My husband died five years ago. Though I am no longer in what I would call a state of grief, I find that any strong sense of meaning has disappeared from my life. This week in particular I am noticing that, although I have signed up for three new classes and a volunteer activity that interests me, I feel mostly exhaustion and dread at the prospect, a feeling of “so what.” I realize this a common reaction – in her new book, Joan Didion talks about the loss of meaning with the loss of a spouse. But now, after all this time, I feel I should be further along in this process of finding a way to live this new version of my life. Any suggestions would be appreciated. Thank you,
While some of what you have described is expected or perhaps even necessary suffering, the phrase in your letter, “I feel I should be further along in this process…” is the key to your unnecessary suffering. It is natural and normal that you would have grief over the loss of your husband. It is also natural and normal that there may be an extended–even indefinite–time of readjustment to life after having lived in the company of someone one loved very deeply. There is no need to add any further distress by expecting to feel differently, to have found profound meaning in grief or in existence, or to see through the veils of life and death. It would be enough to simply find acceptance for where you are in this process, to whisper to yourself, “Okay, such as it is.” In this you may find a great inner space around the rest of the distressing feelings, space enough in which to live your new life.
I am finding it very difficult to live in this world. I sometimes think of myself as a “bubble boy” like those kids who have to live in a plastic tent because they are allergic to everything. I am not allergic but I feel that everything is really hard and that there is not much future and not much point to anything. I listen to Kurt Cobain a lot and I think that he really understood how things are. My parents think I am depressed, but I feel that I am just seeing the world for what it is and that it is totally fucked up.

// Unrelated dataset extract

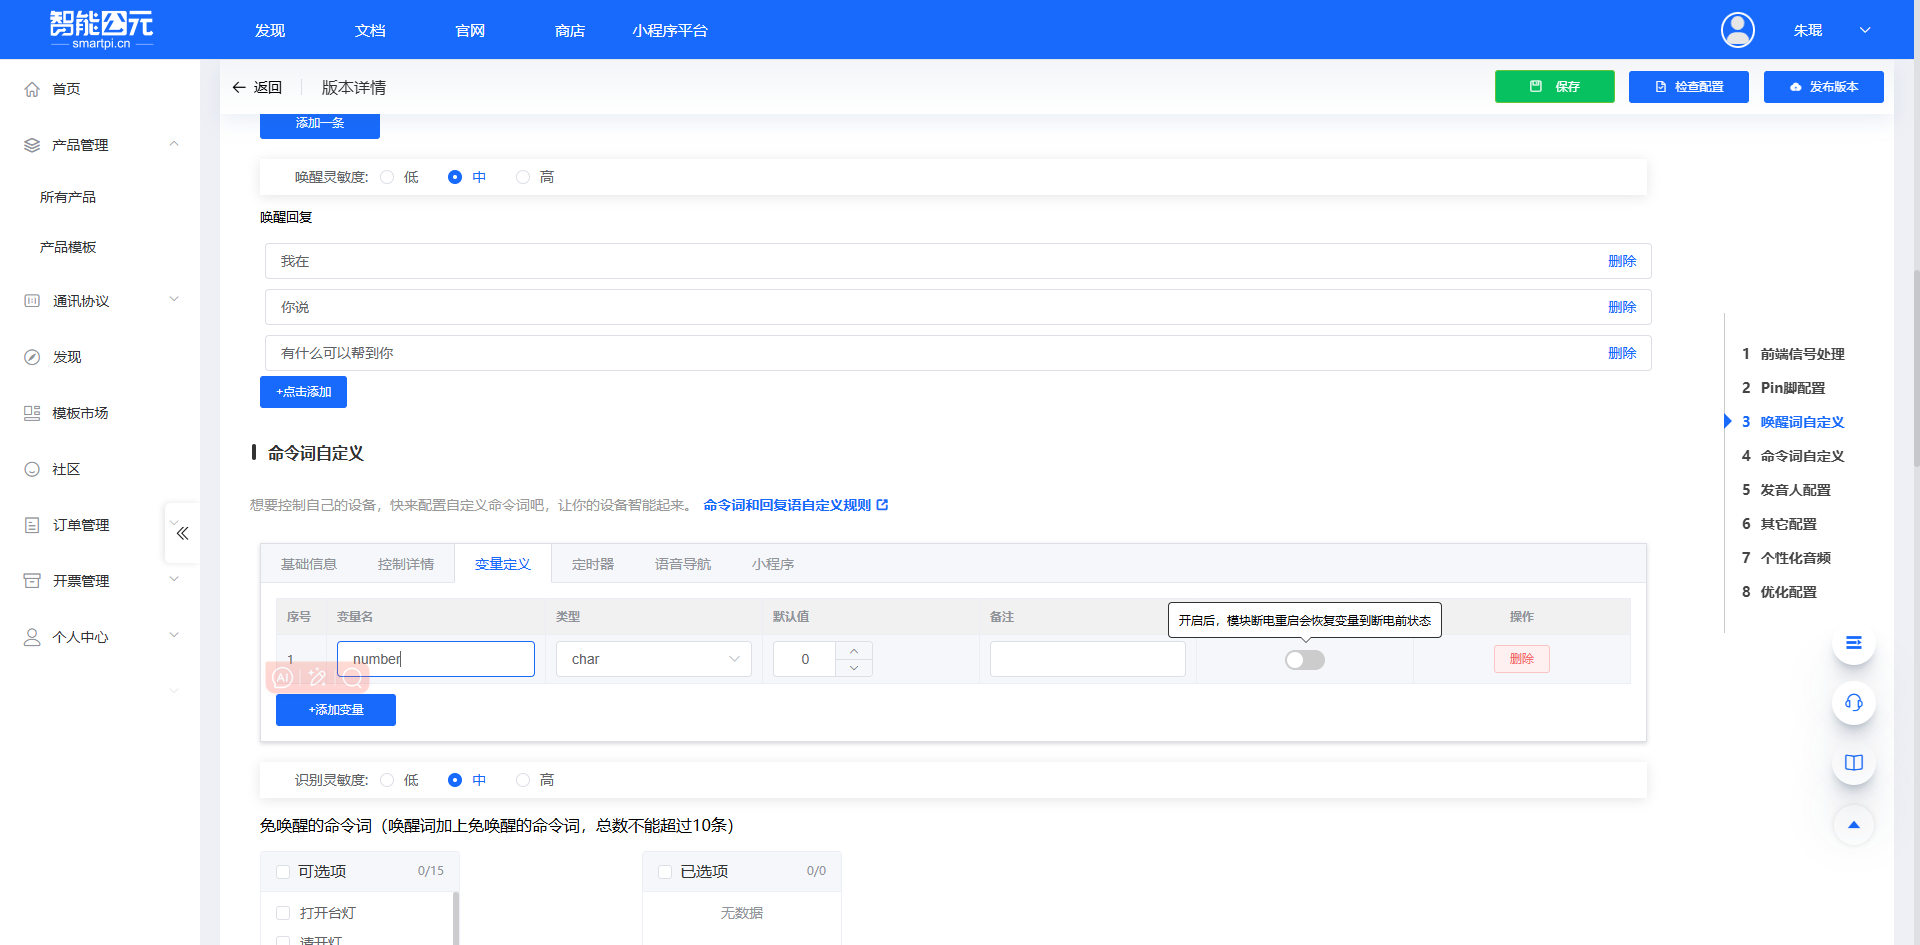Click the back arrow icon
Screen dimensions: 1920x945
[239, 88]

I don’t know why I am writing to you since I don’t believe anyone has an answer, but I liked some of the answers in your column in the past.
You are absolutely right that the world can appear as a horrible place, hopeless for a sensitive person to manage. That is one vantage point and any rational person can make a very good case for it. However, there are other perspectives that can exist side by side with that perspective. For instance, there is the perspective that sees that there is a lot of beauty, mercy, and love in this world as well. And a rational person can make quite a good case for those being reasons enough to live. This is not to deny the horrid. It is to say that the horrid and the beauty co-exist. You may be out of balance in seeing the darkness. You don’t need any more evidence for understanding that the world can be horrible. Yes, sure it can. But now you need to start seeing the ways in which the world is also beautiful. Open your eyes and heart and it is there, all around you. (And maybe cut back on the Kurt Cobain for a while.)